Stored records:

◇ ◇ ◇ ◇ ◇ ◇ ◇

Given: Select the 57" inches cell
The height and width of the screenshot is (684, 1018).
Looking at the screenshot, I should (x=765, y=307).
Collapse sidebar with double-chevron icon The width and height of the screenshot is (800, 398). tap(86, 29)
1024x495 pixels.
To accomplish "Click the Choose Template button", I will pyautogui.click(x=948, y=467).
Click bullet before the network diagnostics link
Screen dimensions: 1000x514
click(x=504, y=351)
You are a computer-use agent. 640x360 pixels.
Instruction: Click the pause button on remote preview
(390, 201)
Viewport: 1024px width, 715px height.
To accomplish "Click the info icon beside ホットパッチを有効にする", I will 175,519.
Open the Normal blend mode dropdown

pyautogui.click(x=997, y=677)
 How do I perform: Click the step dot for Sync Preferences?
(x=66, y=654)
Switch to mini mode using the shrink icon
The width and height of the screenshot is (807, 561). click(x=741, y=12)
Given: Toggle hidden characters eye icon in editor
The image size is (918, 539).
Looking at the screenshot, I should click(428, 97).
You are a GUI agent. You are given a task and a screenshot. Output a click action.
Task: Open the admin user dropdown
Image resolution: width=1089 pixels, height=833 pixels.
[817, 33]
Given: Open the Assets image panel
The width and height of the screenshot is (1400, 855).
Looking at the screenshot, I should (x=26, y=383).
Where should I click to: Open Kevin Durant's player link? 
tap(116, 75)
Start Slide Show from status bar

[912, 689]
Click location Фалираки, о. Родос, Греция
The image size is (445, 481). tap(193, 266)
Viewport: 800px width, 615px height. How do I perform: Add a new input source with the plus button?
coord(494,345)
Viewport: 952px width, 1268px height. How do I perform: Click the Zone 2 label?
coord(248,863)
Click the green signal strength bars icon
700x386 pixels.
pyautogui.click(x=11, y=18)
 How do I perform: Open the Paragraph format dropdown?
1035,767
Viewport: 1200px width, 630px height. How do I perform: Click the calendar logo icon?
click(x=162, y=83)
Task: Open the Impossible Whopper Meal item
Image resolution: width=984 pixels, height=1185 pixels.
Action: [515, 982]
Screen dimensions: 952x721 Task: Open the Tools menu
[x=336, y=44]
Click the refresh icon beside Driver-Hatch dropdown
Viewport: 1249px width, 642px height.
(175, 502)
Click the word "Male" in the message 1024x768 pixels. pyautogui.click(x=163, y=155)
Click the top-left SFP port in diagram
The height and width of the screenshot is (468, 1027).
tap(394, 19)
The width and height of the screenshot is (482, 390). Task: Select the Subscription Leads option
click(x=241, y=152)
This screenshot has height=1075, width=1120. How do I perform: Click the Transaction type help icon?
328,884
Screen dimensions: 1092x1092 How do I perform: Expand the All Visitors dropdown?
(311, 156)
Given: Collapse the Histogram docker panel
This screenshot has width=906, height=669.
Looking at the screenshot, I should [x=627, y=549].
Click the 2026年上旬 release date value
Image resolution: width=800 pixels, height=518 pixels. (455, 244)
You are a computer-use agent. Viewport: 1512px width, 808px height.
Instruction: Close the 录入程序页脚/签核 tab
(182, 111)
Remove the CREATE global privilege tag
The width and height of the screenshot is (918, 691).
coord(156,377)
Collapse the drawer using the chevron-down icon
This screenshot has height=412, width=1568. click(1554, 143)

◇ ◇ ◇ ◇ ◇ ◇ ◇

▶ [What the exercise asks] Nothing but a number belongs in the answer: the number of lines above that contain "computer".

▶ [Response to the exercise] 2